***** SUPPLIED MATERIAL

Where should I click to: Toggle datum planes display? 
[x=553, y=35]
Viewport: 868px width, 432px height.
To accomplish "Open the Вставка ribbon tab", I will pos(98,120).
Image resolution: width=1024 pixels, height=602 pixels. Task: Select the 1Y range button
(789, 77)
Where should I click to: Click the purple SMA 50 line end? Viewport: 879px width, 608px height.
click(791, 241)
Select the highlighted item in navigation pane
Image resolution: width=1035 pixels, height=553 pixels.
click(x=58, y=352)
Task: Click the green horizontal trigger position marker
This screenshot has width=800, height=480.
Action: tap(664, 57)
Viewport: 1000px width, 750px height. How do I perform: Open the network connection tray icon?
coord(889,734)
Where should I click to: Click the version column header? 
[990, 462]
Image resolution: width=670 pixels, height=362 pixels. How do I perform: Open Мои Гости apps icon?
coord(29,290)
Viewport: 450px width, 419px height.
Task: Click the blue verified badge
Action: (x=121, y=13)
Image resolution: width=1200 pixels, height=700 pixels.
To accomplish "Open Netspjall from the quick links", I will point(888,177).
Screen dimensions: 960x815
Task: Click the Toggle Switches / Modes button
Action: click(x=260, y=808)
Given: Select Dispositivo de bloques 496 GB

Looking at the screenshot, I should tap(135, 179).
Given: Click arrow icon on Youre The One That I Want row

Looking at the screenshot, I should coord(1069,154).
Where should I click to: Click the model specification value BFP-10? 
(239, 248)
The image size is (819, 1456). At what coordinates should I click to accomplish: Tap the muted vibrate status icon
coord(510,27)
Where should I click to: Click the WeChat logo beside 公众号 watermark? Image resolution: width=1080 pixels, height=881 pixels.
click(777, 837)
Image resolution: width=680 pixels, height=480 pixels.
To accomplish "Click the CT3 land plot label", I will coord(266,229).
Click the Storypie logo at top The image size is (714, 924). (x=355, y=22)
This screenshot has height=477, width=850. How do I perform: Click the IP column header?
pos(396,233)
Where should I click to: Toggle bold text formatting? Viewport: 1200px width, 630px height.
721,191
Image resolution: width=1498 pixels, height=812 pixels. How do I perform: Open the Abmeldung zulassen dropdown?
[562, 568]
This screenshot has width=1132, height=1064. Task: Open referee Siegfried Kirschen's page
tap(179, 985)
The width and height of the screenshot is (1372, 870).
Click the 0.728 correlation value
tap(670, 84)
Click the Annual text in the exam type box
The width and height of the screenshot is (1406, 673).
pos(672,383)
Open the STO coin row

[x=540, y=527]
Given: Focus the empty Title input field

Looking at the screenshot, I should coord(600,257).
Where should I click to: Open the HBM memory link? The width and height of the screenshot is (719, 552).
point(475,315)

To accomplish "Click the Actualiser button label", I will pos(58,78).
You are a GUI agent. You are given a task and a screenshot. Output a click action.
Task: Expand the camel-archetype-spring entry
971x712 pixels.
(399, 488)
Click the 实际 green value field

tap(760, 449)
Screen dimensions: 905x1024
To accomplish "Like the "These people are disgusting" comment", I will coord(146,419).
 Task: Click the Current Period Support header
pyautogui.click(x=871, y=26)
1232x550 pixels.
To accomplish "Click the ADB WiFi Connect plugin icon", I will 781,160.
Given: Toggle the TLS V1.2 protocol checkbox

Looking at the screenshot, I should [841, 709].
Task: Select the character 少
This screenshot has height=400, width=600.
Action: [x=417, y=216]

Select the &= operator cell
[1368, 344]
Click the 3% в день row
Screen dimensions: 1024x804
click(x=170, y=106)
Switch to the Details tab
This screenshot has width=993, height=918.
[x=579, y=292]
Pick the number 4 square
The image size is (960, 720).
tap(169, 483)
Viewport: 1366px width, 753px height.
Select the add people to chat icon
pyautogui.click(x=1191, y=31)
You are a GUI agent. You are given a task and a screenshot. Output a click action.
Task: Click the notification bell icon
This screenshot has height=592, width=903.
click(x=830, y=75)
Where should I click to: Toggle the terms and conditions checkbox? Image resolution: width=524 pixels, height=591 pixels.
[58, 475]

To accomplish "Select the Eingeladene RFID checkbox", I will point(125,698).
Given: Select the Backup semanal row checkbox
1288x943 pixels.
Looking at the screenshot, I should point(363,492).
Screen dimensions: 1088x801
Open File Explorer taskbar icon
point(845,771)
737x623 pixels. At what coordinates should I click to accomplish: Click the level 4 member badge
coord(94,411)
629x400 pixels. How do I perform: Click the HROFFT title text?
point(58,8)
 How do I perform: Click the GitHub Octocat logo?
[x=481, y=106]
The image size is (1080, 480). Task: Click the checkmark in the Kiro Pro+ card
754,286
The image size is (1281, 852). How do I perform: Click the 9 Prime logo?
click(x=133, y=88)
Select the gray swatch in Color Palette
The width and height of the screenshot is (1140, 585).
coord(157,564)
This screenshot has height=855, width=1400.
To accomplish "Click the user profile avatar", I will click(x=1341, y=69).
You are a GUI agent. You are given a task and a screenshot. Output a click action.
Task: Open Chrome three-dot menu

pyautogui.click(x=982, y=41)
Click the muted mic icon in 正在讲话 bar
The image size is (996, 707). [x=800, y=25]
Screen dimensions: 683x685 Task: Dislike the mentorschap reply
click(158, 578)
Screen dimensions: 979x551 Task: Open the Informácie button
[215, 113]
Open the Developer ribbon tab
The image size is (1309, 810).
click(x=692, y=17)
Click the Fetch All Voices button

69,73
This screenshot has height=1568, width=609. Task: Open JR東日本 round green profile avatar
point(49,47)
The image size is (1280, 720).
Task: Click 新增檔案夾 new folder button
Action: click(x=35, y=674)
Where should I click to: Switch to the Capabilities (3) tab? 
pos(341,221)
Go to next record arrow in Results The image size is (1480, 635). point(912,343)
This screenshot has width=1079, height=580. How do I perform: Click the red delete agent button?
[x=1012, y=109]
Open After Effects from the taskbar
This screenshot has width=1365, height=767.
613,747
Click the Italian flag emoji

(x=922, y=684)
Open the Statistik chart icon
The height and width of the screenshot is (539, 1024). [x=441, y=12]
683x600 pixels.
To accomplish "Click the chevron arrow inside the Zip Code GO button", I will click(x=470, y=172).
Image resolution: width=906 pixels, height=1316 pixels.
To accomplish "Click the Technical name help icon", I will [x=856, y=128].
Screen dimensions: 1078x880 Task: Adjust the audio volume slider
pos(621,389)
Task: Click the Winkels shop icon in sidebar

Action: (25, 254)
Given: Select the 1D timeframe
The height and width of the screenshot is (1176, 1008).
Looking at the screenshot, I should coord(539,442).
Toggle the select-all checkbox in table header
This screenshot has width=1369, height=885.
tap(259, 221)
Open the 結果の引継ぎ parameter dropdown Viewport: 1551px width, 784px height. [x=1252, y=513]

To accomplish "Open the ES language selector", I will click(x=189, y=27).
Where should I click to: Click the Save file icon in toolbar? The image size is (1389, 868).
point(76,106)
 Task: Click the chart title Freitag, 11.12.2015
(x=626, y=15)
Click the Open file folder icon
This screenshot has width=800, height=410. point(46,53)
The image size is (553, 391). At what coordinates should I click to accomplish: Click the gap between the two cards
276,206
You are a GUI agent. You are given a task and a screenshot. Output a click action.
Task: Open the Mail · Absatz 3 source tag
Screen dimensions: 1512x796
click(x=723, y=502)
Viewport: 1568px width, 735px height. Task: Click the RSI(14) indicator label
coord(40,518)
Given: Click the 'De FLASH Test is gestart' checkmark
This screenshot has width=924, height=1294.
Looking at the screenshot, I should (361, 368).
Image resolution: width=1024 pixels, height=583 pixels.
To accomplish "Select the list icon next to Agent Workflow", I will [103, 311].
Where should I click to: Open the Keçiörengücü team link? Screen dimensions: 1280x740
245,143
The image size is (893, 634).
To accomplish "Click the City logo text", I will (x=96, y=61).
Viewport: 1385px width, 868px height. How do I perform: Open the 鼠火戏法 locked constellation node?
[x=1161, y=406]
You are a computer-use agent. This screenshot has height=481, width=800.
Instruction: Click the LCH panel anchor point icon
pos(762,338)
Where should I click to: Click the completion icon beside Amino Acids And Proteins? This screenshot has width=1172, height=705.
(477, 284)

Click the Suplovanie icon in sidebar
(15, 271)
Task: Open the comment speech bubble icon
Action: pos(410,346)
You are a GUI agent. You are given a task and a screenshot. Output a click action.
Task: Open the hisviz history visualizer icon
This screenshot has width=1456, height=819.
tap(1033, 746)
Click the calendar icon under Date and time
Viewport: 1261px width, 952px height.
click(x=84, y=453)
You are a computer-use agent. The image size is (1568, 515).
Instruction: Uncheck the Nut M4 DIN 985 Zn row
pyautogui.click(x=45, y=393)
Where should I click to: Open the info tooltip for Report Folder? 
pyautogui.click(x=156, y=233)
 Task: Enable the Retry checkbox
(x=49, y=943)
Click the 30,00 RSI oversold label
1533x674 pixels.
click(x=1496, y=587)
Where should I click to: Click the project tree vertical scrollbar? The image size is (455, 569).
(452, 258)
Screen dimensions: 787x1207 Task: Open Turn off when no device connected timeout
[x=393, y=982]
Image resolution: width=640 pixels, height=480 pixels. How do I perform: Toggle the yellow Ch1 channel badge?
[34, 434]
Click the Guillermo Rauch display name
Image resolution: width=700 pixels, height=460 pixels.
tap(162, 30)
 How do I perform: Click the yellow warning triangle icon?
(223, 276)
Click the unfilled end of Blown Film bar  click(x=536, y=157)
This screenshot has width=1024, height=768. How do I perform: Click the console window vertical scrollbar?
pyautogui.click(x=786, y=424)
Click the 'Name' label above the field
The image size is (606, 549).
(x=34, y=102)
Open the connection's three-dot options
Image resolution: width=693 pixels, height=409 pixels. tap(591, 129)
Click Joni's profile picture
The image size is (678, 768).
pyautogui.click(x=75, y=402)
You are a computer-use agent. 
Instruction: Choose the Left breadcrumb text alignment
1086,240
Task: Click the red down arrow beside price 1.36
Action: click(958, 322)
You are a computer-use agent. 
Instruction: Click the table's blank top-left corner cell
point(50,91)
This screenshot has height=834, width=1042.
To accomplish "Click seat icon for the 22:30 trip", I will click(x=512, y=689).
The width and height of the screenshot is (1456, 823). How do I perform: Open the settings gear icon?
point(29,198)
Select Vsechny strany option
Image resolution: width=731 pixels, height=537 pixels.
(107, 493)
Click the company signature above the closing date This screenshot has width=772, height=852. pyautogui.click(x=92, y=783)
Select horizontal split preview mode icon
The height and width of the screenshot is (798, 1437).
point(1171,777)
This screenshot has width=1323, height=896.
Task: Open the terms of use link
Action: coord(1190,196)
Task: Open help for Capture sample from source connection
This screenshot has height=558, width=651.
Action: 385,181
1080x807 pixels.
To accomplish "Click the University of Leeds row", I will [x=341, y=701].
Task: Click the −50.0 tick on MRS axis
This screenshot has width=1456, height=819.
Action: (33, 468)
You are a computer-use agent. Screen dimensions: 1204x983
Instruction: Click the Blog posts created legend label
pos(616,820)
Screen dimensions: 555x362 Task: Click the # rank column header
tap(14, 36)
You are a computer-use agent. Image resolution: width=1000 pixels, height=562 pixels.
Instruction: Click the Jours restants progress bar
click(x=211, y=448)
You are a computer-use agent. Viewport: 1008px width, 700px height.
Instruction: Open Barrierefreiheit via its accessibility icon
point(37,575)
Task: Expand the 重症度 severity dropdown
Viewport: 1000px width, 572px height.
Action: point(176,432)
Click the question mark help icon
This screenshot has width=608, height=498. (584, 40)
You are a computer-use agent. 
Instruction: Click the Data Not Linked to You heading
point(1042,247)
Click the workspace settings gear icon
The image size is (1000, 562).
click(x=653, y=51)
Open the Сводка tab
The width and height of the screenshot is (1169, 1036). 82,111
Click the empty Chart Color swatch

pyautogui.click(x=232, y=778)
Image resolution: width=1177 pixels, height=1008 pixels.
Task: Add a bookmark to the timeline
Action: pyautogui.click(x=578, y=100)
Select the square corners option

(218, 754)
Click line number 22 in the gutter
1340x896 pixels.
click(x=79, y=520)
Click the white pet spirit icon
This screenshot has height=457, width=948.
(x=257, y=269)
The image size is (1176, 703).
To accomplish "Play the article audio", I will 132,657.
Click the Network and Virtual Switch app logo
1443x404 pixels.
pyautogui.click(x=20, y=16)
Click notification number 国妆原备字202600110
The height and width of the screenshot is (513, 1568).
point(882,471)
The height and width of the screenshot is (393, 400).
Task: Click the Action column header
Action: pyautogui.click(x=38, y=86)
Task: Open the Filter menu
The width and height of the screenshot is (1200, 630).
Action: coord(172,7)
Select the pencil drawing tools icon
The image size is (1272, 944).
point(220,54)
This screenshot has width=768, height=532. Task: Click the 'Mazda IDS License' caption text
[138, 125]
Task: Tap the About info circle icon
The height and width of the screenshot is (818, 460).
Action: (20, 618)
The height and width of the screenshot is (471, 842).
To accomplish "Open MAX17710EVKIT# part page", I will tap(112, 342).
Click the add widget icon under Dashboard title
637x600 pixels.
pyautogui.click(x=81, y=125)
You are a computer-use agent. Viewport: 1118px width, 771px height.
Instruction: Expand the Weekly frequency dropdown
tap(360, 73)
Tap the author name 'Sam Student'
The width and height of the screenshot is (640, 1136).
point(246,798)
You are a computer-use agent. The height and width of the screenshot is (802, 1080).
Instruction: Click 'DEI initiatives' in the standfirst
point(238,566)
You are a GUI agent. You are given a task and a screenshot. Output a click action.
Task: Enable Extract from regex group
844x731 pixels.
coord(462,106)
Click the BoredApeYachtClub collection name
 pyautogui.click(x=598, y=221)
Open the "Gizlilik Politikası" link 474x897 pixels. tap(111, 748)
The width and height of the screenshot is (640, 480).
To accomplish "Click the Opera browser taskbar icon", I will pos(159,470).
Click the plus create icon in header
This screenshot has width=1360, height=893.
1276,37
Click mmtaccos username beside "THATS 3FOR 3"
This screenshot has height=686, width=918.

**********

→ WHAT IS NEEDED
Which lines above include the word "computer"? Pick them out and copy them.

→ EXERCISE ANSWER
You are a computer-use agent. This screenshot has height=481, width=800.
You are a computer-use agent. The image size is (1568, 515).
You are a computer-use agent. 
You are a computer-use agent. 
You are a computer-use agent. Screen dimensions: 1204x983
You are a computer-use agent. Image resolution: width=1000 pixels, height=562 pixels.
You are a computer-use agent. Viewport: 1008px width, 700px height.
You are a computer-use agent. 
You are a computer-use agent. Viewport: 1118px width, 771px height.
You are a computer-use agent. The height and width of the screenshot is (802, 1080).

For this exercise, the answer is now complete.